Lower Urinary Tract Obstruction (LUTO)

In most cases, there are no specific symptoms of LUTO during pregnancy, although some pregnant people report decreased fetal movement. The only way to diagnose LUTO is with imaging, such as ultrasound.

In some severe cases of LUTO, there may be low amniotic fluid (oligohydramnios) or none (anhydramnios).

A common cause of LUTO is the presence of extra flaps of tissue in a thin membrane, almost like a tiny blister in the urethra (urine tube that leaves the bladder) that blocks the flow of urine, a condition called posterior urethral valves (PUV)). Other possible causes of LUTO include anterior urethral valves (similar to PUV, but in a different part of the urethra), urethral atresia and/or stenosis (in which a portion of the urine tube does not develop, or ureteroceles (a small balloon-like end of the ureter which falls into the urethra, blocking it). Other conditions that can cause abnormal drainage of urine before birth include prune belly syndrome/Eagle-Barrett, megacystis microcolon intestinal hypoperistalsis syndrome (MMIHS), and cloacal anomalies.

LUTO is diagnosed prenatally by ultrasound.

When doctors look at ultrasound pictures of a fetus’ kidneys or bladder, they might also see signs that the kidneys aren’t developing correctly, such as small cysts or an abnormal appearance of the kidney tissue. Swelling of the kidneys (hydronephrosis), a dilated bladder, or a dilated posterior urethra are also signs of LUTO.

Severe cases of urinary tract obstruction can present with oligohydramnios (low volume of amniotic fluid) or anhydramnios (no amniotic fluid). Other prenatal renal ultrasound findings may include increased renal echogenicity and cortical cysts suggestive of renal dysplasia.

Other tests you may encounter include:

• fetal echocardiography: a special ultrasound of a fetus’ heart
• magnetic resonance imaging (MRI): to determine if there are any other structural anomalies
   

Doctors carefully follow fetuses with LUTO and can often treat LUTO before delivery. It is important to make sure that there’s enough amniotic fluid to help the fetus’ lungs grow and reduce the risk of lung problems. Changes seen in the kidneys can help families know what to expect in terms of kidney function after birth. If the obstruction starts earlier in pregnancy and is severe, there is a lower rate of survival and a higher chance of adverse outcomes.

Treatment for LUTO includes:

• Expectant observation. As with many medical problems, LUTO exists on a spectrum — there are severe cases in which the amniotic fluid is low and lung development is threatened, and mild cases in which the lungs and kidneys develop normally or near-normally. There are many cases in which careful observation is appropriate.

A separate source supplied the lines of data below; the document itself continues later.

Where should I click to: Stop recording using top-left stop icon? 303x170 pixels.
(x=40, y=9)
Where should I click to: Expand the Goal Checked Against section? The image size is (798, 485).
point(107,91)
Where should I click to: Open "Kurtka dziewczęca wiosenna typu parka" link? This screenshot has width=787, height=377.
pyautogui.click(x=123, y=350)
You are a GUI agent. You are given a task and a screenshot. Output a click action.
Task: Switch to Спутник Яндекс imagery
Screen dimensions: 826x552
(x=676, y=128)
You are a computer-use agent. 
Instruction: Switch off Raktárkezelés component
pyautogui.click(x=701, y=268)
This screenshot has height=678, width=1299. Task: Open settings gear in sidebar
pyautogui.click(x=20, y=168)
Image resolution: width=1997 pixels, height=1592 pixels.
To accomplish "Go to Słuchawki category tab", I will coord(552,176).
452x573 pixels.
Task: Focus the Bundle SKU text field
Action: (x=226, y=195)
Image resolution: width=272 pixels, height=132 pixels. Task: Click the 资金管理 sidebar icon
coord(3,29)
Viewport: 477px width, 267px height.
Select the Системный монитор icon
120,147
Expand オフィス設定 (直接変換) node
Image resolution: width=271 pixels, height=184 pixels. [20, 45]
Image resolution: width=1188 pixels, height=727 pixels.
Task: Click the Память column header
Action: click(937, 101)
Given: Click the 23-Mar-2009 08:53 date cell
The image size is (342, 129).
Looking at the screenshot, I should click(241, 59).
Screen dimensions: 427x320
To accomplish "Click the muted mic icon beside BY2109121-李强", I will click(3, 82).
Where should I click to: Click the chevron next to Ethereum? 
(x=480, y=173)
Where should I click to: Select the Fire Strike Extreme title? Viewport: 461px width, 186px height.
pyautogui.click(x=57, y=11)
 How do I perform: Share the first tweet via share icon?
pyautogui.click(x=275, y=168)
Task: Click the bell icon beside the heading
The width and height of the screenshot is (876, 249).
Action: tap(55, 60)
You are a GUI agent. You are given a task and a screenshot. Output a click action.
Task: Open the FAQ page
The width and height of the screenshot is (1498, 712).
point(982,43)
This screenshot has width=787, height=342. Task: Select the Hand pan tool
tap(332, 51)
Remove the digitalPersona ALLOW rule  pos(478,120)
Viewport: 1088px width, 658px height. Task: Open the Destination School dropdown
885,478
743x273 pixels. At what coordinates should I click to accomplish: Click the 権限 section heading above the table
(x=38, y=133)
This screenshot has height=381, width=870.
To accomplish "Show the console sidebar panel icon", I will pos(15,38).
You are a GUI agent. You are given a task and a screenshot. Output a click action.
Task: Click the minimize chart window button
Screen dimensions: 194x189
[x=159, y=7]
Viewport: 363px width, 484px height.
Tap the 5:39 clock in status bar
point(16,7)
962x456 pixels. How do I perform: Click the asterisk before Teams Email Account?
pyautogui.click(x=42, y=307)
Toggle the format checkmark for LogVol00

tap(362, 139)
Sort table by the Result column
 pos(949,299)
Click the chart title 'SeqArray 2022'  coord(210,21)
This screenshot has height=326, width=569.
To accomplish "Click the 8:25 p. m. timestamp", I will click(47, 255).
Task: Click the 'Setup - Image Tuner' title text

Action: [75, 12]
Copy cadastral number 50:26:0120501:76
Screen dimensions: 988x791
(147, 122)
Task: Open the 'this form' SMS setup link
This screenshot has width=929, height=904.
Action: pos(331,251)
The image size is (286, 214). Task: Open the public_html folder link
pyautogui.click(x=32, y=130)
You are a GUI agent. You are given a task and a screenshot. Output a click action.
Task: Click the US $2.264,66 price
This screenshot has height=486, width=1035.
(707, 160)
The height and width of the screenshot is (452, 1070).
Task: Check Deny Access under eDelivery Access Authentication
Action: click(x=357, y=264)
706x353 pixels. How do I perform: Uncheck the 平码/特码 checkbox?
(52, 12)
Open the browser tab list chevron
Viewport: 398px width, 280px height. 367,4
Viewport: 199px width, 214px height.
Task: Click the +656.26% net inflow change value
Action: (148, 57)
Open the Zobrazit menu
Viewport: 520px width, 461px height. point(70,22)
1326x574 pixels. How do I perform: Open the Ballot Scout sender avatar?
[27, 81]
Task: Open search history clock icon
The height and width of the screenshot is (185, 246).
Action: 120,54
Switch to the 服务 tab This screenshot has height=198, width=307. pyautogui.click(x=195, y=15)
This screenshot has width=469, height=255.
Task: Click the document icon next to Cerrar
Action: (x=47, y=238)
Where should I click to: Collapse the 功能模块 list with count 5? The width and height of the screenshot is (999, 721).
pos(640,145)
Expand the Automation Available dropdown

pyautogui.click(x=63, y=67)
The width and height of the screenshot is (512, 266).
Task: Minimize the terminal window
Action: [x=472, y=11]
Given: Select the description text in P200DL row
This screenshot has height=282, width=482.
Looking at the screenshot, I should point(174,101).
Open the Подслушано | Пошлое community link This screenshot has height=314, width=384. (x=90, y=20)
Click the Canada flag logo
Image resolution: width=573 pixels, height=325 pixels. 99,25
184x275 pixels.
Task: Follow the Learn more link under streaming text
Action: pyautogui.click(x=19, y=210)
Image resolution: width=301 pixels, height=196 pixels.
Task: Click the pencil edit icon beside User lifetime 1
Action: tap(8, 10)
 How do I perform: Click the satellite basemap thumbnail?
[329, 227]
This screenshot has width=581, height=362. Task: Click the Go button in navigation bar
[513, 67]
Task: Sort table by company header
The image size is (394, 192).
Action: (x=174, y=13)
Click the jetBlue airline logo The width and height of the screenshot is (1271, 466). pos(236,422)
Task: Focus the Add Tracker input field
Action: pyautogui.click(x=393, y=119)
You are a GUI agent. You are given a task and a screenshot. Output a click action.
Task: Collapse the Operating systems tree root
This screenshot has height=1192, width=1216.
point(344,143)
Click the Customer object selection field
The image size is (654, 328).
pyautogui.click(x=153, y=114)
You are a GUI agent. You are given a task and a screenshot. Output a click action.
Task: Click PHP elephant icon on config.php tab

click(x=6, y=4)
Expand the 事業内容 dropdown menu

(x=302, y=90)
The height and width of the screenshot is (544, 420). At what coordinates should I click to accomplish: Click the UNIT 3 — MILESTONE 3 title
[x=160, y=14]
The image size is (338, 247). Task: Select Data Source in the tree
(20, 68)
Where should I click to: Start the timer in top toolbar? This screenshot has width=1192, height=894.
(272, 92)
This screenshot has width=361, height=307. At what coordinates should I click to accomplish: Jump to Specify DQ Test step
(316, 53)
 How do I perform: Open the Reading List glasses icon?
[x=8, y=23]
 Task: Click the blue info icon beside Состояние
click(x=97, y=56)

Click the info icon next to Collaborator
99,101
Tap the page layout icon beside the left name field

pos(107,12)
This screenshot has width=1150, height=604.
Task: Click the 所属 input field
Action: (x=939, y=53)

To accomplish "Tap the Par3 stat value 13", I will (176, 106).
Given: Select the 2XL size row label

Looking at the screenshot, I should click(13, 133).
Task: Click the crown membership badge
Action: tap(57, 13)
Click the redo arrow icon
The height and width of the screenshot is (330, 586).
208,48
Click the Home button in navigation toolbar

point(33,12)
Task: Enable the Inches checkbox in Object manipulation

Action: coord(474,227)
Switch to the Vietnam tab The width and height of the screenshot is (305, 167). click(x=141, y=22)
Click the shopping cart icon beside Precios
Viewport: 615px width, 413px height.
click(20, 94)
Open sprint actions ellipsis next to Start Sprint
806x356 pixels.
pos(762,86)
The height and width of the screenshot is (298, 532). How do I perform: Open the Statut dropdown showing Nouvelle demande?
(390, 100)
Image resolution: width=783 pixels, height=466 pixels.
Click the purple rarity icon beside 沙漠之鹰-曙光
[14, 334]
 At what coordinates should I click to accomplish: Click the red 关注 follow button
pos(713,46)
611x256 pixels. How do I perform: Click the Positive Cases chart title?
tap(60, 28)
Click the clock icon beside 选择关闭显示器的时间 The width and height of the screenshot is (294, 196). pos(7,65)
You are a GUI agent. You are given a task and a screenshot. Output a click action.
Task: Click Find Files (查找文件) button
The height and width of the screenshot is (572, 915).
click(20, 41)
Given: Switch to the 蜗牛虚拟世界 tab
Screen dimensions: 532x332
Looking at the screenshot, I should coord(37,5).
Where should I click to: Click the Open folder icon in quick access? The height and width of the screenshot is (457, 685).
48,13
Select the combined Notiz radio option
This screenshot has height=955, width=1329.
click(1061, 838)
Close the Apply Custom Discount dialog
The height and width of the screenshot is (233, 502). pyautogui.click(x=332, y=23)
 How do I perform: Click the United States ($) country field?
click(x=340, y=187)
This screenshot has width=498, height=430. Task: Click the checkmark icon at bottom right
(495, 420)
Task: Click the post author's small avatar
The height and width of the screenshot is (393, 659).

The Boston Children’s Maternal Fetal Care Center puts together a team of specialists to develop a care plan for the newborn after delivery if needed, so that everyone is prepared with a plan before birth.
• Fetal therapy to replenish amniotic fluid amounts to allow improved lung development and decrease the rates of pulmonary hypoplasia. This is considered in cases of isolated LUTO (no noticeable structural anomalies) diagnosed with complete PUV obstruction when amniotic fluid is low or absent.
  
  Fetal therapeutic options:

  • Shunt placement: A shunt is a thin plastic tube that can let fluid move from the bladder to the amniotic sac. This may help restore amniotic fluid volume, but this does not repair kidneys that have developed abnormally. It is common for shunts to fail or require replacement. Newer shunt technology is being developed at Boston Children’s Hospital.

  • Infusions: Doctors can give the pregnant person infusions of fluid to keep normal amniotic fluid levels until delivery. This is considered experimental, and so far, there is no data that this changes the outcome for the baby. In most clinical trials, the pregnant person requires many infusions (1-3 times per week until delivery), and these interventions may be associated with early deliveries.

  • Fetal cystoscopy: Considered a diagnostic and therapeutic procedure in specific cases, fetal cystoscopy can be used to diagnose the cause of the obstruction (posterior urethral valves or urethral atresia). Clinical trials in Europe have performed in-utero cystoscopy and PUV ablation with limited data.

Fetal intervention is offered to fetuses with evidence of preserved fetal renal function. The options to determine renal function are limited and include a bladder tap to analyze urine for electrolytes and a follow-up ultrasound to monitor bladder re-filling. We recommended this as a preliminary step in most cases considered for intervention. Moreover, while most cases of LUTO are not associated with a genetic anomaly, we recommend invasive genetic analysis to rule out such pathology as it may change the overall prognosis and outcome.

The long-term outlook for LUTO depends on the severity of the condition and how far it has progressed. We do know that newborns diagnosed with complete obstruction have significant rates of pulmonary hypoplasia and renal impairment that will require dialysis. Other complications include infections, prune belly syndrome, bladder dysfunctions, and impaired development of joints and musculature. Newborns that survive will likely need to stay in the hospital for a long time and undergo multiple treatments.